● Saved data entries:
'''

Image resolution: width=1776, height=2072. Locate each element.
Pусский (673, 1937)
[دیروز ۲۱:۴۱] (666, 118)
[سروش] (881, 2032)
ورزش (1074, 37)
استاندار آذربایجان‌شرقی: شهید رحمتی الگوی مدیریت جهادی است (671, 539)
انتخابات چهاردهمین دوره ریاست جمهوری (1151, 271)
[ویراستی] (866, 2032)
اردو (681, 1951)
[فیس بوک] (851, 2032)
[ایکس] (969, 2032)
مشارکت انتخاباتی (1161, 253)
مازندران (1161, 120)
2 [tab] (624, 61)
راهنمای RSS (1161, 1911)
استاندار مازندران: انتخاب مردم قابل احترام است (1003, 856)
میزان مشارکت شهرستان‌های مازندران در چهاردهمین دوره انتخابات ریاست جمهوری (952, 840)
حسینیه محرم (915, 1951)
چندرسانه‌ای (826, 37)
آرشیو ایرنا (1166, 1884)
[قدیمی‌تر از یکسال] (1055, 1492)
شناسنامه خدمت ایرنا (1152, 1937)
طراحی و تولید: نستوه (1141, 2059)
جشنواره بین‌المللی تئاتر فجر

'''

● Action item: Repeat verbatim the opening run of entries, ending with the line that contains "اردو (681, 1951)".

● The answer:
Image resolution: width=1776, height=2072. Locate each element.
Pусский (673, 1937)
[دیروز ۲۱:۴۱] (666, 118)
[سروش] (881, 2032)
ورزش (1074, 37)
استاندار آذربایجان‌شرقی: شهید رحمتی الگوی مدیریت جهادی است (671, 539)
انتخابات چهاردهمین دوره ریاست جمهوری (1151, 271)
[ویراستی] (866, 2032)
اردو (681, 1951)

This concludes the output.